Over 200 data breaches at Tusla in year-and-a-half

A detailed breakdown of the cases shows there were 71 breaches in the second half of 2018 and a further 130 incidents last year.

The breaches were broken down into four risk categories, ranging from no risk to high risk.

Altogether, 23 of the incidents were classed as high risk, a further 53 deemed medium risk, and 123 categorised as low risk. 

A further two were said to have had no risk attached.

The vast majority of the cases, a total of 163 out of 201, involved an “employee error or omission”.

However, one incident involving an “intentional act” by an employee was recorded as were seven external incidents involving “intentional” disclosures.

In one case, a contractor working for Tusla was also responsible for an intentional data breach, according to records released under FoI.

Of the 201 cases, 47 were down to an error involving sending data to the incorrect email address.

Another 51 cases involved postal address mistakes and 19 breaches were described as a “record shared in error”.

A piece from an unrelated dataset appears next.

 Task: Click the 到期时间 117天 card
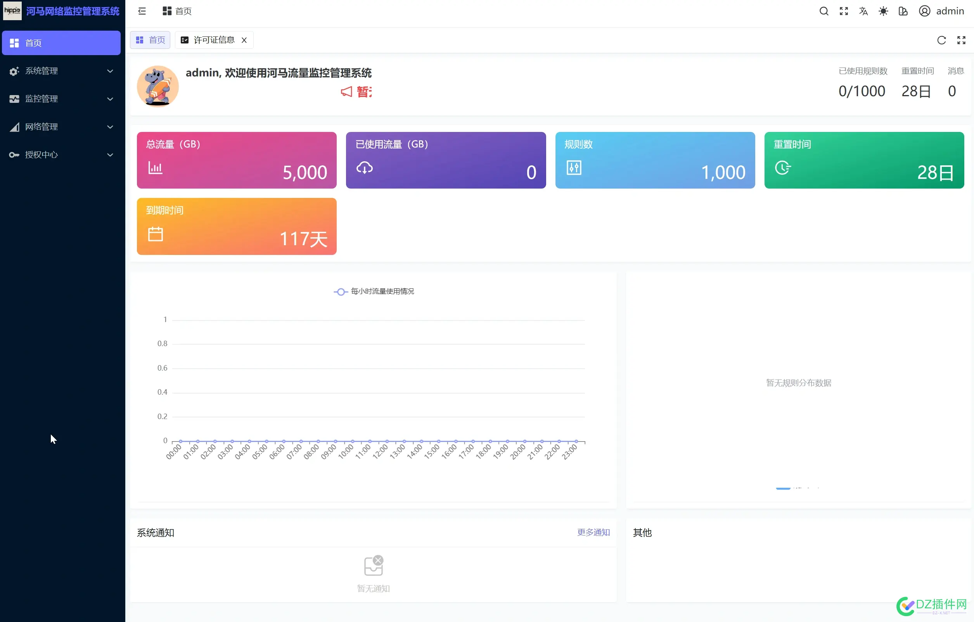236,226
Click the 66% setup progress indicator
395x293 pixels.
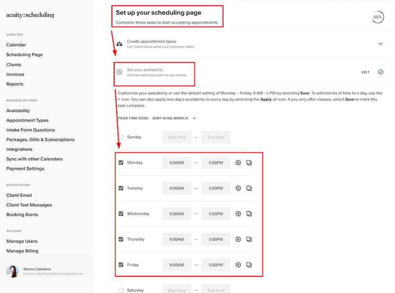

Four breaches involved “system misuse” and 13 cases were incidents where records were incompletely redacted and contained more private information than they should.

Of the 23 cases categorised as high risk, the majority involved employee error or omission but two were described as involving an “external intentional act”.

Geographic location was available only for the 2019 data and it showed the majority of breaches took place in Dublin.

A dozen were reported at Tusla headquarters last year while 15 were recorded in the Dublin North area.

The highest overall figure was the 16 breaches reported in the mid-west region while just one breach each was listed for Mayo, Kerry, and North Dublin.

Tusla has been levied with two fines by the Data Protection Commissioner already this year.

The latest case related to a breach involving unauthorised disclosure of information to an alleged abuser, which was subsequently posted to social media.

In the other case, Tusla was fined €75,000 for three separate breaches, one of which involved the accidental disclosure of contact and location data of a mother and child to an alleged abuser.

The two other breaches involved disclosure of data about children in foster care to a grandparent and an imprisoned father.

A spokeswoman for the agency said it handles 60,000 referrals to child protection and welfare services each year and is responsible for a further 6,000 children in care.

“The volume of data Tusla deals with on a daily basis, and the complexity and sensitivity of much of this data, means that on occasions when breaches regrettably do occur, that this may have a significant impact on the people involved,” said the spokeswoman.

“We are acutely aware of our responsibilities in relation to this very sensitive data and take all breaches extremely seriously.” 

She said all breaches were reported to the Data Protection Commissioner within 72 hours and every measure possible was taken to retrieve the information.

Tusla also said it had appointed a new data protection officer late last year, ran significant training programmes, is rolling out an awareness campaign, and is actively building expertise.